[DOCUMENT EXCERPT — start]
Valve - Bicycle innertubes have valves through which air can be put into the wheels.  The two common types of valves are Shraeder, which are the same as the valves found on car wheels, and Presta valves, which are smaller and lighter in weight.


Var - A manufacturer of bicycle tools. Var tools are characterized by spherical plastic knobs on adjustable parts, and big, rough-finished, die-cast parts.


Vegetarianism - A diet which does not include meat. Variations are Ovo-vegetarian which is no meat and no eggs, lacto-vegetarian which is no milk products, and lacto-ovo-vegetarian, which is no meat, no milk and no eggs. Many successful racers have practiced all three four varieties with varying rates of success. In addition to possibly helping your racing career, there are many studies which indicate that vegetarians have longer, healthier lives. However, there are dissenting opinions also. Your author believes the best bet is to eat very little meat, eggs and milk but not necessarily avoid them altogether.
[DOCUMENT EXCERPT — finish]
[DATASET — start]
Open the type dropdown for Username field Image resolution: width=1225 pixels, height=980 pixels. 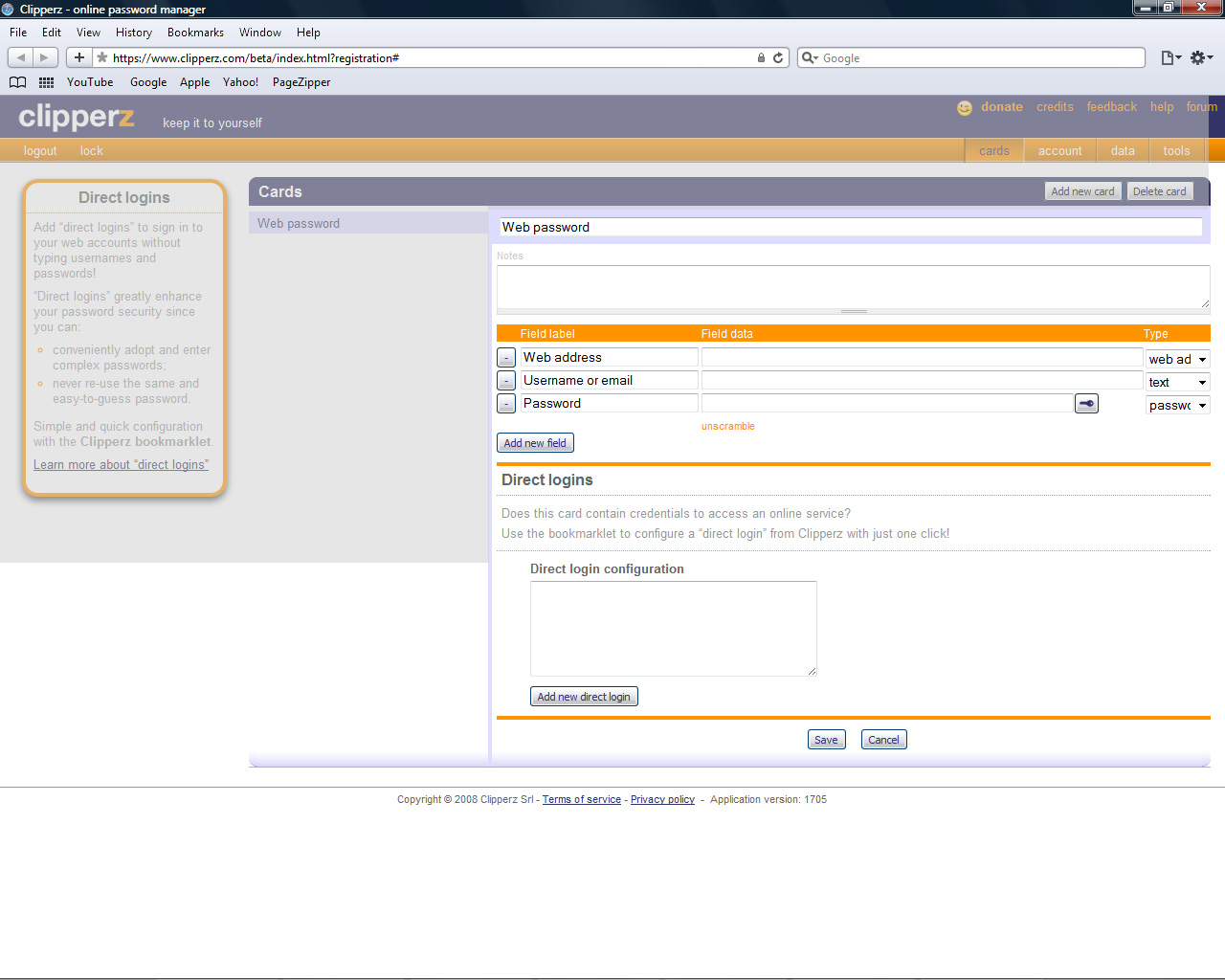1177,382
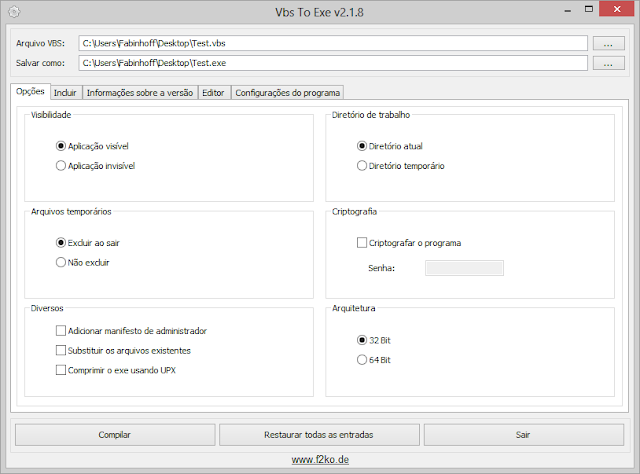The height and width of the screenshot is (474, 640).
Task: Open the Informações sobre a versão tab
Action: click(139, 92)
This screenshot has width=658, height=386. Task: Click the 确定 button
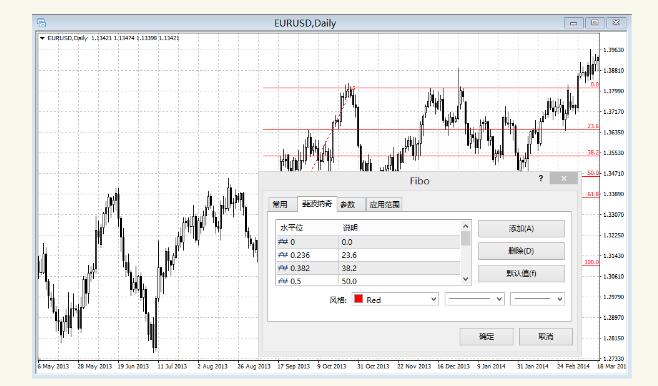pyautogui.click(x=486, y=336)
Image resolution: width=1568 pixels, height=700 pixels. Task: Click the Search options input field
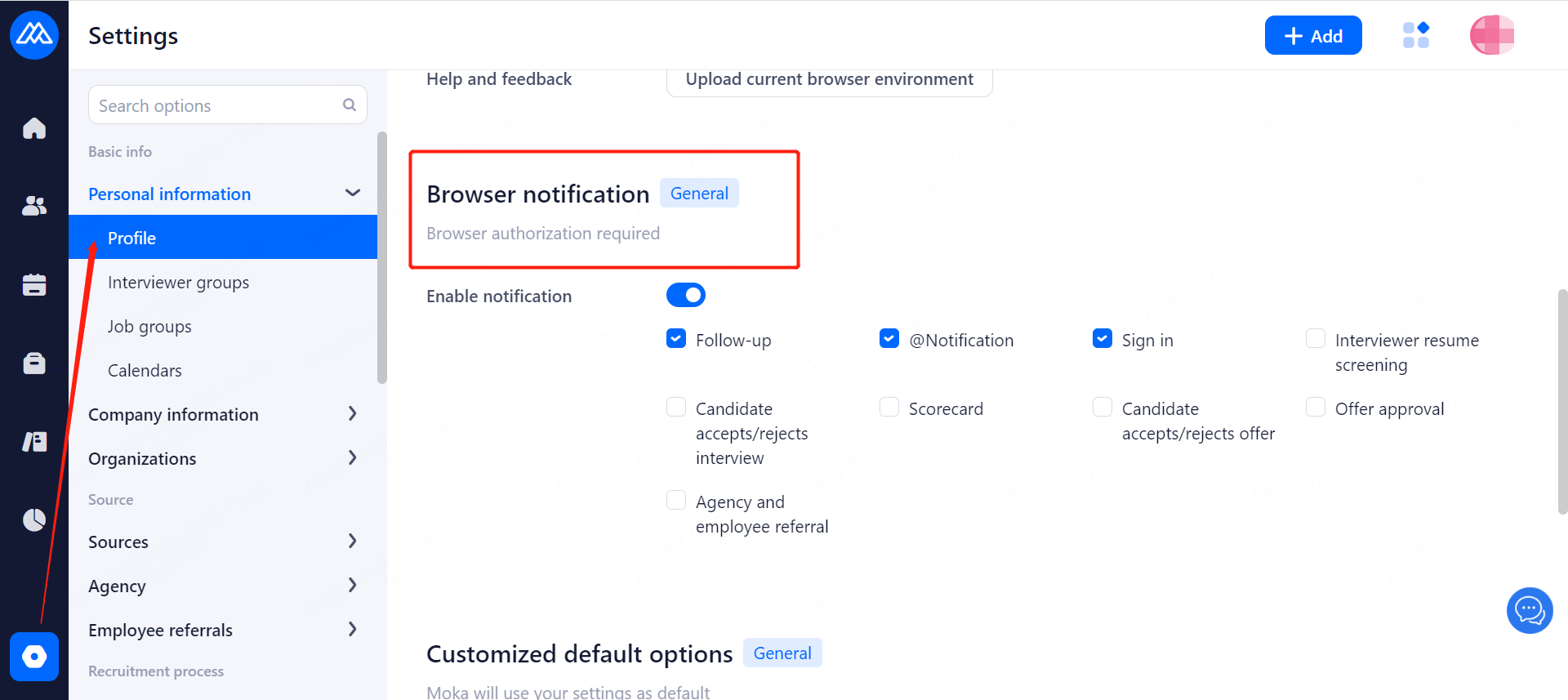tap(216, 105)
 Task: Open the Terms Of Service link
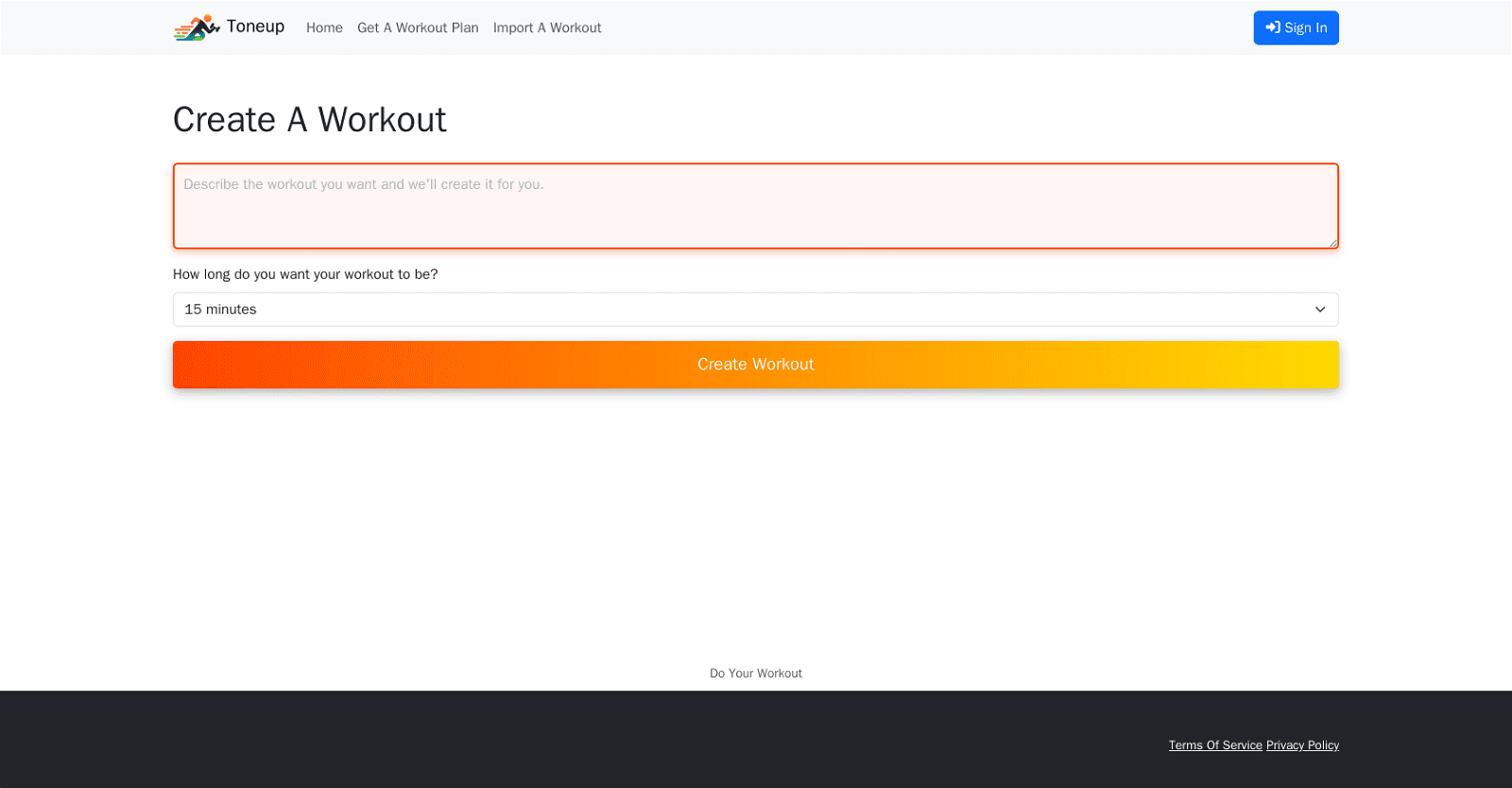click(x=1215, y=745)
[DATASET — finish]
[DATASET — start]
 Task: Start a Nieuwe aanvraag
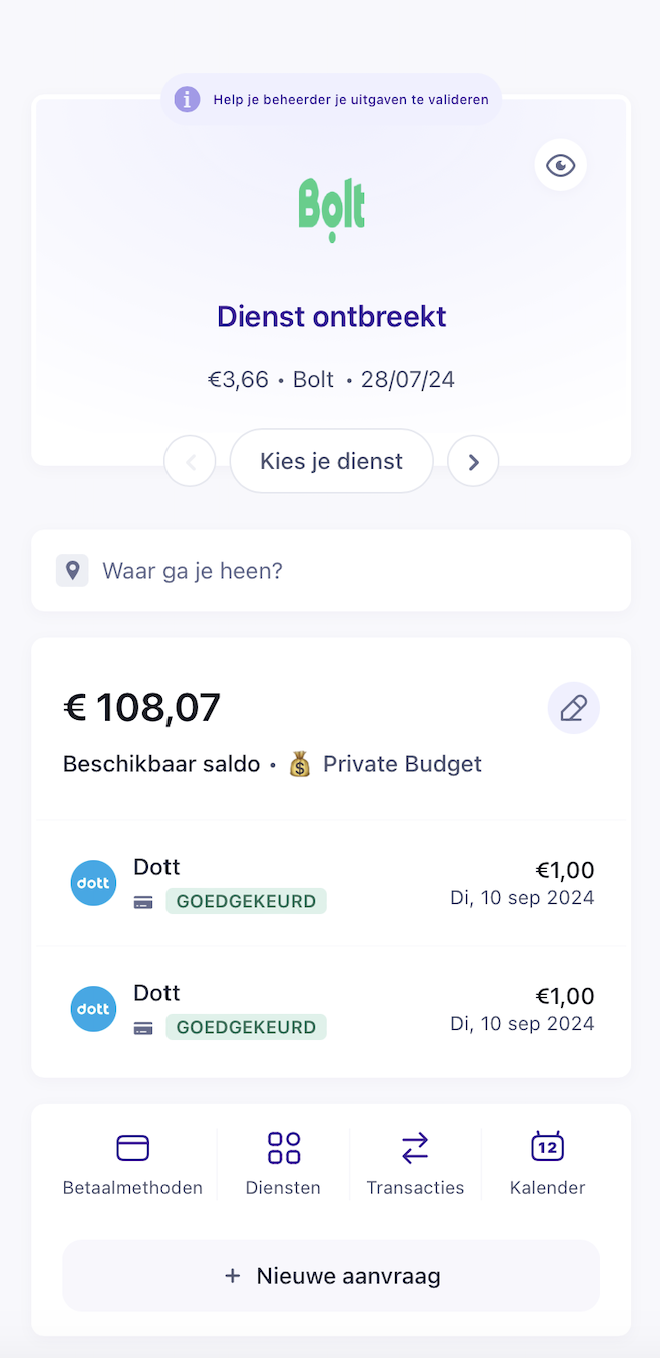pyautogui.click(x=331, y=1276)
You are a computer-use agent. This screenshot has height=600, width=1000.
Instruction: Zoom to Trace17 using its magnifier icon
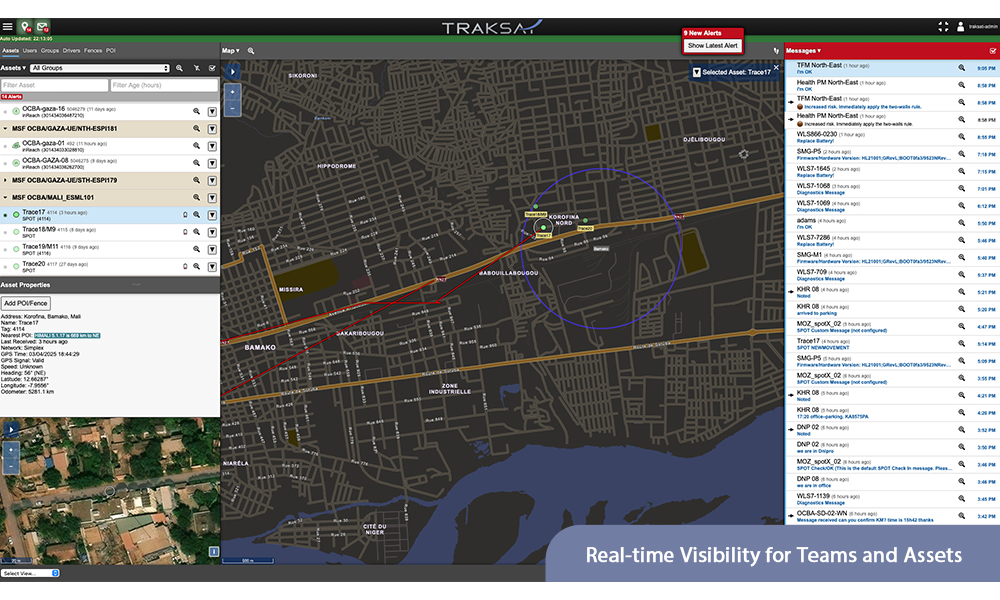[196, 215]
[DATASET — finish]
## ACTIVITY 1
List every term that the bicycle glossary excerpt defines.
## ACTIVITY 2
In the bicycle glossary excerpt, what features characterize Var tools?
## ACTIVITY 3
Echo the part of the bicycle glossary excerpt between "Valve - Bicycle" and "lighter in weight.", inclusive.

## ANSWER SECTION 1
Valve
Var
Vegetarianism

## ANSWER SECTION 2
Spherical plastic knobs on adjustable parts, and big, rough-finished, die-cast parts.

## ANSWER SECTION 3
Valve - Bicycle innertubes have valves through which air can be put into the wheels.  The two common types of valves are Shraeder, which are the same as the valves found on car wheels, and Presta valves, which are smaller and lighter in weight.